ATカット型の水晶片11は、X軸方向に平行な長辺が延在する長辺方向と、Z´軸方向に平行な短辺が延在する短辺方向と、Y´軸方向に平行な厚さが延在する厚さ方向を有する板状である。水晶片11の上面11Aを平面視したとき、水晶片11の平面形状は矩形状をなしており、水晶片11は、中央に位置し励振に寄与する励振部17と、励振部17に隣接する周辺部18,19とを有している。励振部17及び周辺部18,19は、それぞれ、水晶片11のZ´軸方向に沿った全幅に亘って帯状に形成されている。周辺部18は励振部17の-X軸方向側に位置し、周辺部19は励振部17の+X軸方向側に位置している。

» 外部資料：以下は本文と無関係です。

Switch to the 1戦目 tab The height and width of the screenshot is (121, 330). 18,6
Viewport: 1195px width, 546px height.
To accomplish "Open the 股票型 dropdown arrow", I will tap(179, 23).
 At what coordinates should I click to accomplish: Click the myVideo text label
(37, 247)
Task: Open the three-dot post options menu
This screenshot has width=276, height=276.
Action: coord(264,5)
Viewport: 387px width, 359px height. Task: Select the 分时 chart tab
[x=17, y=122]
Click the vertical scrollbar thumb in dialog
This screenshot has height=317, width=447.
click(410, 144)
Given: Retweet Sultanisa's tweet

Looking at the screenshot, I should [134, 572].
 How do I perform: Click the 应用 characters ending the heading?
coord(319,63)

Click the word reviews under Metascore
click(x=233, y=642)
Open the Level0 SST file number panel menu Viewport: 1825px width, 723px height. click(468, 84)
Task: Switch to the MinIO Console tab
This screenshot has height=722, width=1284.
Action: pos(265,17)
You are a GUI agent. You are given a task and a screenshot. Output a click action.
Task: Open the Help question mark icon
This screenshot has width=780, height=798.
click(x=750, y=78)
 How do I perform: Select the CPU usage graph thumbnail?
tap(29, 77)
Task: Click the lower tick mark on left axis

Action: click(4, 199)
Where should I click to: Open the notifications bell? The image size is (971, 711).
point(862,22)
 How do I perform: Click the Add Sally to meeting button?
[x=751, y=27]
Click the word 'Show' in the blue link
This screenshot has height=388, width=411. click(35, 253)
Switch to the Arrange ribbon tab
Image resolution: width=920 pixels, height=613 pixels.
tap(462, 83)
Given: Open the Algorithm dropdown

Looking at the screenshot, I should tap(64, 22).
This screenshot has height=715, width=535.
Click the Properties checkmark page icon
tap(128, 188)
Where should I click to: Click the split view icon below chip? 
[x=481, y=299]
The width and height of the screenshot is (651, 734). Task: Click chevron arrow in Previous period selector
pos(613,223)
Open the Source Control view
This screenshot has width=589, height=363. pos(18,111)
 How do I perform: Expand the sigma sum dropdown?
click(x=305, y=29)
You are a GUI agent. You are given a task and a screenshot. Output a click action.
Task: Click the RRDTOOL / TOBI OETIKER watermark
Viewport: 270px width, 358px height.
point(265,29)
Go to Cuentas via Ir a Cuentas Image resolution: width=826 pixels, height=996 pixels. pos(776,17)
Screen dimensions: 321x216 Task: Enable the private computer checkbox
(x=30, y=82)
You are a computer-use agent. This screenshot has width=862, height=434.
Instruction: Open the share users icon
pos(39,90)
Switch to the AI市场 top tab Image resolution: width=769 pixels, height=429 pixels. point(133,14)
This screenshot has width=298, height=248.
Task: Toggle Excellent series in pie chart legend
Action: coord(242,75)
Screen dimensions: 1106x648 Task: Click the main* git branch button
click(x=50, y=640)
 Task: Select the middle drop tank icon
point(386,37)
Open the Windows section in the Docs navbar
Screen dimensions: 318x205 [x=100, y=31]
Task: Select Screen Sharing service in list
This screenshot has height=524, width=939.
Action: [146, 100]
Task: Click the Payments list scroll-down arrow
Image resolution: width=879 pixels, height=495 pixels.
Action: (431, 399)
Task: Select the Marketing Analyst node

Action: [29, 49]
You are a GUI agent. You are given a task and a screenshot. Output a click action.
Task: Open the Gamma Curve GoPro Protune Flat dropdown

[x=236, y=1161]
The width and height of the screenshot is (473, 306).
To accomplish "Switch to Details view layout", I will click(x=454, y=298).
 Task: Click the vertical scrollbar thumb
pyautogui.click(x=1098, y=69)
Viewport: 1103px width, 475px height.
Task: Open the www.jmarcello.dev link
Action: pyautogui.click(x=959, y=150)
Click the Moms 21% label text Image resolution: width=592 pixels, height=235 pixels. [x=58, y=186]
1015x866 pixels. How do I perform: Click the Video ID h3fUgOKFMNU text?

なお、上面11Aを平面視したときの水晶片11の平面形状は矩形状に限定されるものではない。水晶片11の平面形状は、多角形状、円形状、楕円形状又はこれらの組合せであってもよい。水晶片11の平面形状は音叉形状であってもよい。言い換えると、水晶片11が、基部と、基部から並行に延出する振動腕部とを有してもよい。水晶片11には、振動漏れや応力伝搬を抑制する目的でスリットが形成されてもよい。水晶片11の励振部17及び周辺部18,19の形状も全幅に亘る帯状に限定されるものではない。例えば、励振部の平面形状は、Z´軸方向においても周辺部と隣接する島状であってもよく、周辺部の平面形状は、励振部を囲む枠状に形成されてもよい。
水晶片11は、励振部17の厚さが周辺部18,19の厚さよりも大きい、いわゆるメサ型構造である。メサ型構造の水晶片11によれば、励振部17からの振動漏れが抑制できる。水晶片11は両面メサ型構造であり、上面11A及び下面11Bの両側において、励振部17が周辺部18,19から突出している。励振部17と周辺部18との境界、及び、励振部17と周辺部19との境界は、厚みが連続的に変化するテーパ形状をなすが、厚みの変化が不連続な階段形状をなしてもよい。当該境界は、厚みの変化量が連続的に変化するコンベックス形状、又は厚みの変化量が不連続に変化するベベル形状であってもよい。なお、水晶片11は、上面11A又は下面11Bの片側において励振部17が周辺部18,19から突出する片面メサ型構造であってもよい。また、水晶片11は、励振部17の厚さが周辺部18,19の厚さよりも小さい、いわゆる逆メサ型構造であってもよい。
第1励振電極14a及び第2励振電極14bは、励振部17に設けられている。第1励振電極14aは水晶片11の上面11A側に設けられ、第2励振電極14bは水晶片11の下面11B側に設けられている。言い換えると、第1励振電極14aは水晶片11の蓋部材40側の主面に設けられ、第2励振電極14bは水晶片11のベース部材30側の主面に設けられている。第1励振電極14a及び第2励振電極14bは、水晶片11を挟んで互いに対向している。水晶片11の上面11Aを平面視したとき、第1励振電極14a及び第2励振電極14bは、それぞれ矩形状をなしており、互いの略全体が重なり合うように配置されている。第1励振電極14a及び第2励振電極14bは、それぞれ、水晶片11のZ´軸方向に沿った全幅に亘って帯状に形成されている。一対の電極を構成する第1励振電極14a及び第2励振電極14bのそれぞれは、水晶片11を挟んで互いに対向する各電極に相当する。
なお、水晶片11の上面11Aを平面視したときの第1励振電極14a及び第2励振電極14bの平面形状は矩形状に限定されるものではない。第1励振電極14a及び第2励振電極14bの平面形状は、多角形状、円形状、楕円形状又はこれらの組合せであってもよい。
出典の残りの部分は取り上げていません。